Cada año, cuando llega la campaña de Manos Unidas, el Evangelio vuelve a resonar con una fuerza especial en nuestras comunidades. Es como si el Señor nos tomara de la mano y nos invitara a mirar de frente una realidad que, a veces, preferimos mantener a distancia: la del hambre que padecen tantos hermanos nuestros. Bajo el lema «Declara la guerra al hambre», se nos recuerda que este drama no es inevitable, que no es fruto del azar, sino de un mundo que aún no ha aprendido a compartir, a cuidar, a vivir con justicia.
Somos muchos los que nos seguimos preguntando con inquietud: ¿cómo es posible que, en pleno siglo XXI, millones de personas sigan sin acceso a lo más básico? Esta pregunta, que nace de la compasión, es ya un primer paso hacia la conversión. Porque cuando uno se deja tocar por el sufrimiento ajeno, empieza a comprender que no puede vivir encerrado en su propio bienestar. Tomar conciencia de la pobreza extrema que golpea a tantos pueblos es abrir una grieta en el corazón por la que Dios puede entrar.
A veces pensamos que poco podemos hacer. Sin embargo, la experiencia demuestra que los cambios más profundos comienzan con gestos sencillos. Una conversación con amigos sobre la necesidad de una economía más humana; una compra realizada en un pequeño comercio local; la elección de un producto de comercio justo; la decisión de apoyar iniciativas de economía social que respetan la dignidad de quienes producen… Son pequeñas semillas que, sembradas con amor, transforman la tierra. Nuestro consumo, nuestras elecciones diarias, pueden convertirse en instrumentos de justicia.

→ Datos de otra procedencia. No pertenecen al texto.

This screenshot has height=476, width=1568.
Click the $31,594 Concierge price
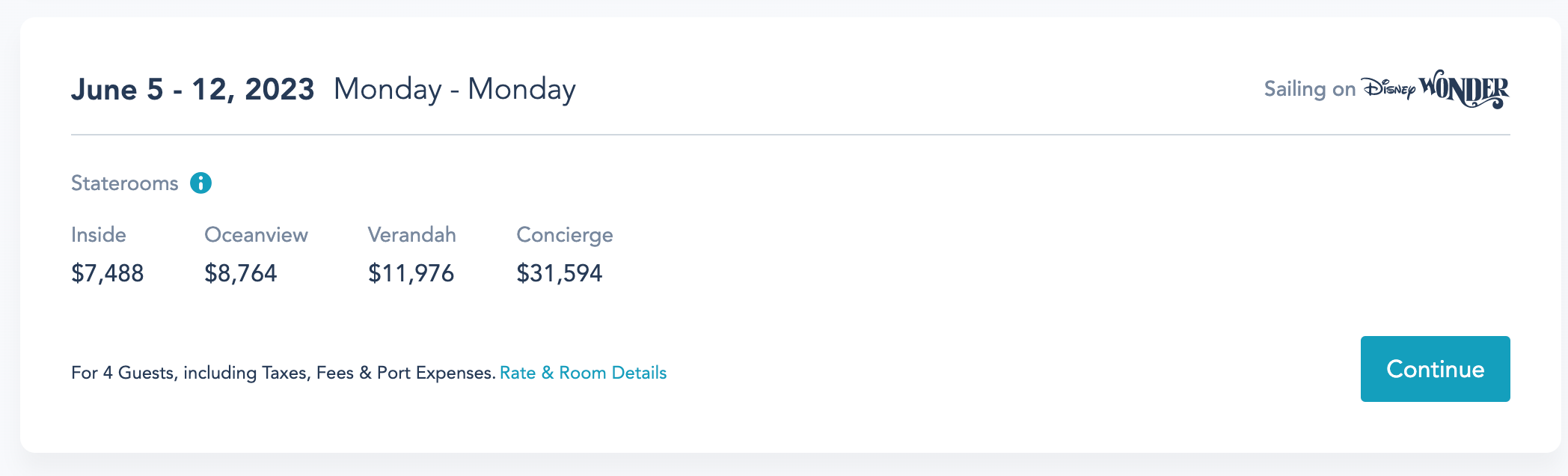point(559,273)
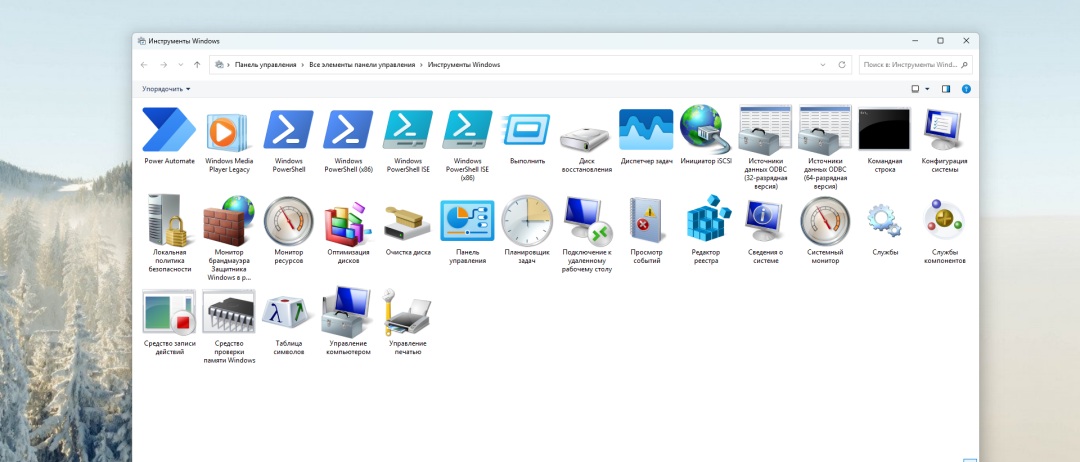Navigate to Панель управления breadcrumb

pos(265,65)

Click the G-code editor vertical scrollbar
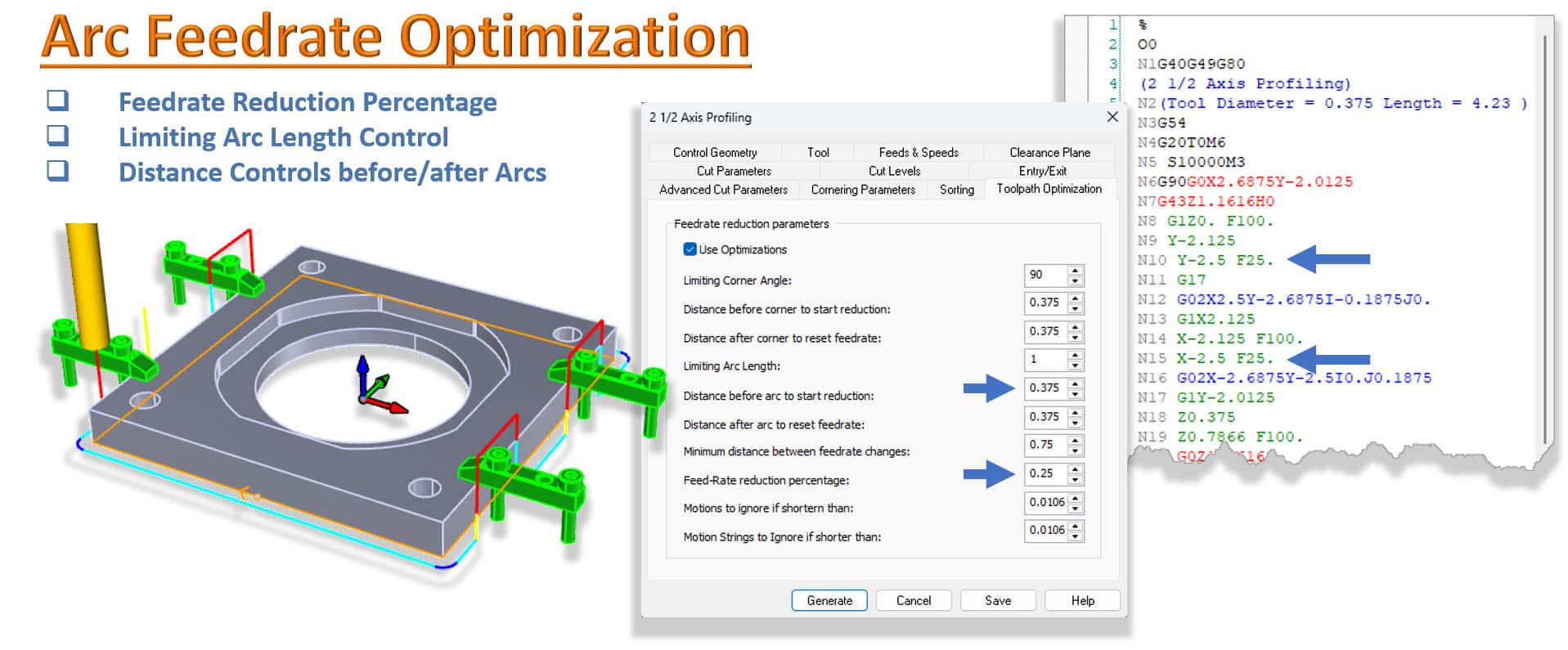[x=1544, y=237]
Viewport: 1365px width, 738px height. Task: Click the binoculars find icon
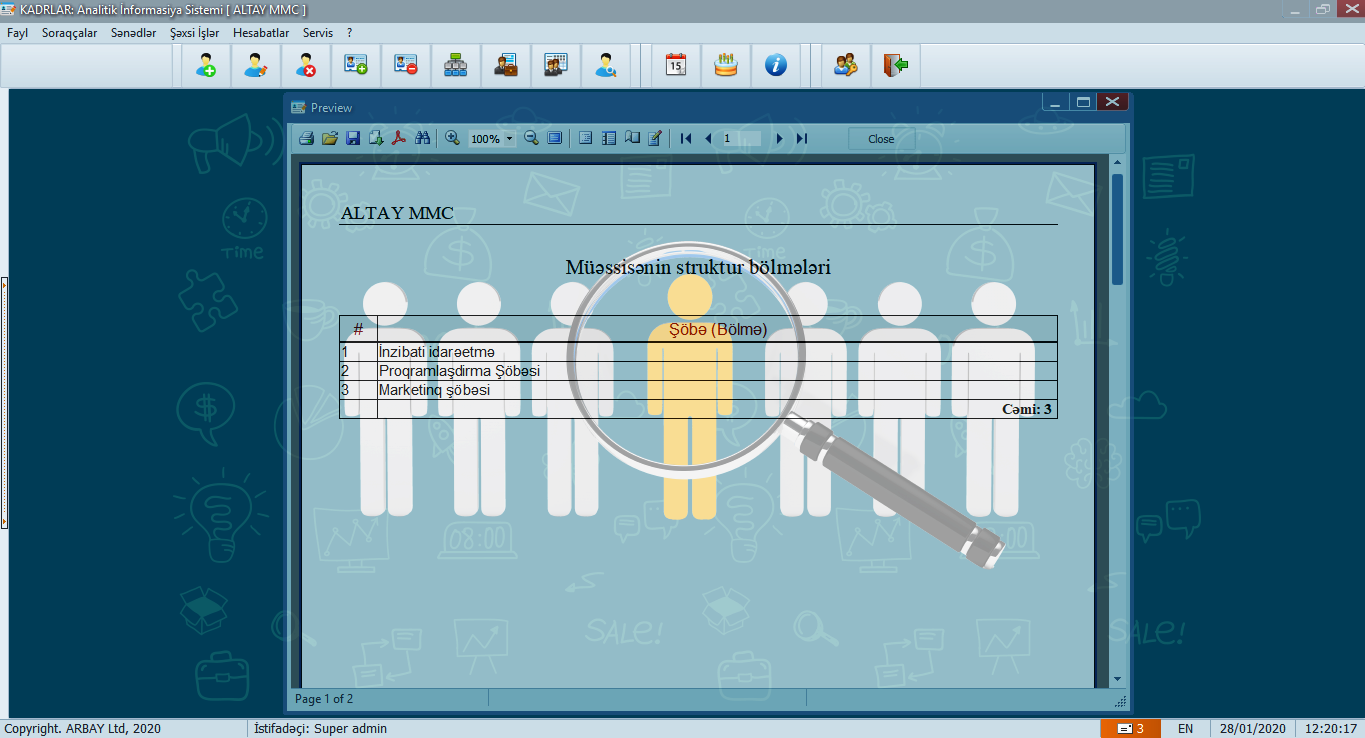tap(422, 139)
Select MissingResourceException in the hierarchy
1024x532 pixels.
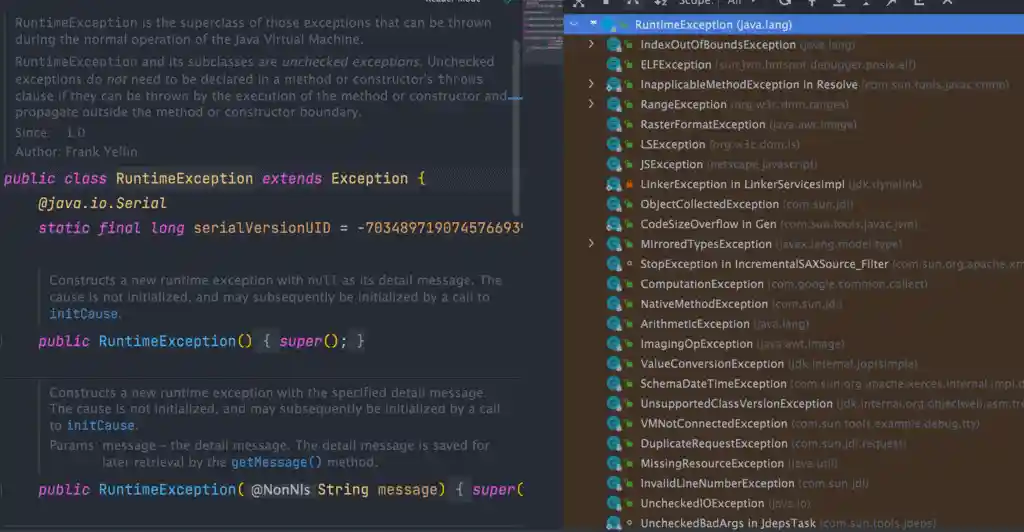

Pero esta campaña también nos invita a mirar hacia dentro. Vivimos en una sociedad que nos empuja constantemente al consumo, al derroche, a la acumulación. Y, sin darnos cuenta, terminamos atrapados en un estilo de vida que nos aleja de lo esencial. Quizá sea el momento de preguntarnos si no podríamos vivir con más sobriedad, con más sencillez, con más libertad. Practicar el compartir no como un gesto puntual, sino como una forma de vida, nos ayuda a descubrir que la verdadera riqueza no está en lo que poseemos, sino en lo que entregamos.
En este camino de conversión, el cuidado de los recursos se vuelve un acto profundamente espiritual. El agua, por ejemplo, es un bien tan frágil y tan necesario que debería ser motivo de reverencia. Mientras en algunos lugares se desperdicia sin pensar, en otros se convierte en un tesoro inalcanzable. Cuidarla, no malgastarla, es un modo concreto de amar al prójimo, incluso al que vive a miles de kilómetros.
También necesitamos detenernos y revisar el uso que hacemos de nuestro tiempo. Vivimos conectados a pantallas, saturados de información, distraídos por notificaciones constantes. Y, sin embargo, a nuestro alrededor hay personas que sufren un hambre silenciosa: hambre de compañía, de escucha, de afecto. Tal vez uno de los gestos más revolucionarios que podemos hacer sea dejar el móvil a un lado y dedicar un rato a quien está solo, a quien no cuenta para nadie. El tiempo compartido es un alimento que cura heridas profundas.
La lucha contra el hambre no se limita al pan material. Existe también un hambre de cultura, de educación, de oportunidades, que condena a millones de personas a la exclusión. Y, por supuesto, un hambre de Dios, de sentido, de esperanza. Como Iglesia, estamos llamados a responder a todas estas formas de pobreza, ofreciendo no solo ayuda material, sino también cercanía, formación y anuncio del Evangelio.
Este año nuestra mirada y el corazón se van a los proyectos que hemos elegido en Brasil, Senegal y Palestina, en concreto a la promoción de la mujer, a la educación, y a la atención y acompañamiento de madres de hijos con discapacidad.
En medio de todo esto, quiero expresar mi gratitud más sincera a los voluntarios y voluntarias de Manos Unidas, en especial a los de esta delegación diocesana de Getafe. Gracias a su entrega silenciosa, a su constancia y a su fe, esta campaña se convierte cada año en un signo luminoso del amor de Dios. Ellos son testigos de que la solidaridad no es una idea abstracta, sino un compromiso concreto que transforma vidas.
Que esta campaña nos despierte, nos incomode y nos impulse a actuar. Que el Señor nos conceda un corazón capaz de declarar la guerra al hambre con gestos de justicia, de sobriedad y de amor fraterno. Y que María, Madre de los pobres, nos acompañe en este camino de conversión y esperanza. Os saludo con afecto y os bendigo de corazón.